From our experience in family practice in Israel, reasons for using HbA1c as a means of screening for diabetes relate to clinical suspicion of undiagnosed diabetes (overweight, symptoms and manifestations compatible with diabetes, etc.).

The aim of the current study was to evaluate, in individuals without diabetes, associations of HbA1c levels, as well as other risk factors, with the future development of type 2 diabetes.

Methods

Study design

This is a community based historic cohort study of adult (age ≥ 20 years) individuals insured by ‘Clalit Health Services’ (CHS) in the central district of Israel, who underwent an HbA1c test during the years 2002–2005, and who were not diagnosed with diabetes prior to the test or 30 days following the test.

The central district of CHS serves a population of about 500 000 people. The CHS database contains laboratory results, records of medications purchased, medical diagnoses and socio-demographic details. The data are under extensive ongoing internal and external quality surveillance; for example, these data serve the National Program for Quality Indicators in Community Healthcare with its’ strict internal and external auditing (Citation12).

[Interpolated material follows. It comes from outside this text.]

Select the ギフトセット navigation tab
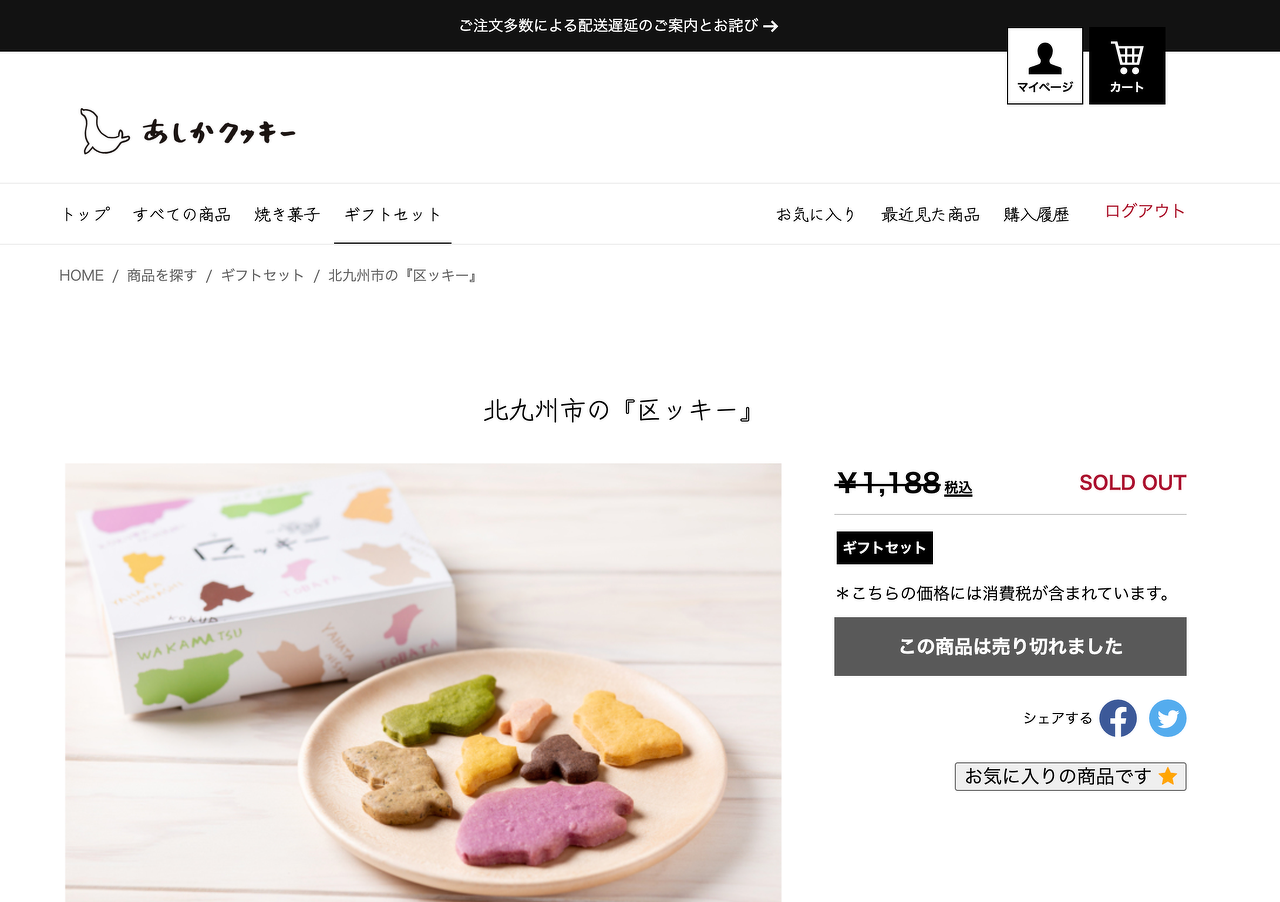The image size is (1280, 902). pyautogui.click(x=393, y=214)
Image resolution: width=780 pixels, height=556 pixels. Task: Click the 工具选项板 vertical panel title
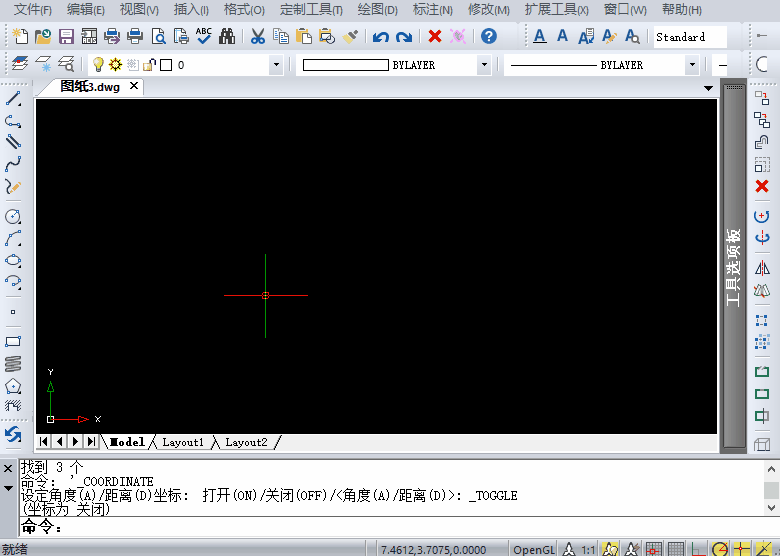[x=733, y=267]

The study was approved by the Clalit Health Services ethics committee at the ‘Meir’ Medical Centre, Kfar-Saba.

Inclusion criteria

During the study period, the Israeli and the CHS guidelines stipulated HbA1c testing only for the evaluation of diabetes control (‘monitoring’). Nevertheless, there were no administrative limitations on HbA1c testing, and many HbA1c tests were performed on individuals without diagnosed diabetes, as a means of screening for diabetes. Individuals with data on HbA1c testing comprised the study cohort if five-year follow-up data were available. Every eligible patient was included once, according to the earliest HbA1c test performed during the study period.

Exclusion criteria

Exclusion criteria were: diagnosis of type 1 or type 2 diabetes prior to performance of the HbA1c test, a laboratory test result compatible with diabetes before the HbA1c test, treatment with oral hypoglycaemic agents or insulin or follow-up of less than five years (350 individuals). Diabetes was diagnosed according to one or more of the following: FPG ≥ 126 mg/dl (7.0 mmol/l) after an eight hour fast, OGTT result ≥ 200 mg/dl (11.1 mmol/l), or random plasma glucose ≥ 200 mg/dl (11.1 mmol/l).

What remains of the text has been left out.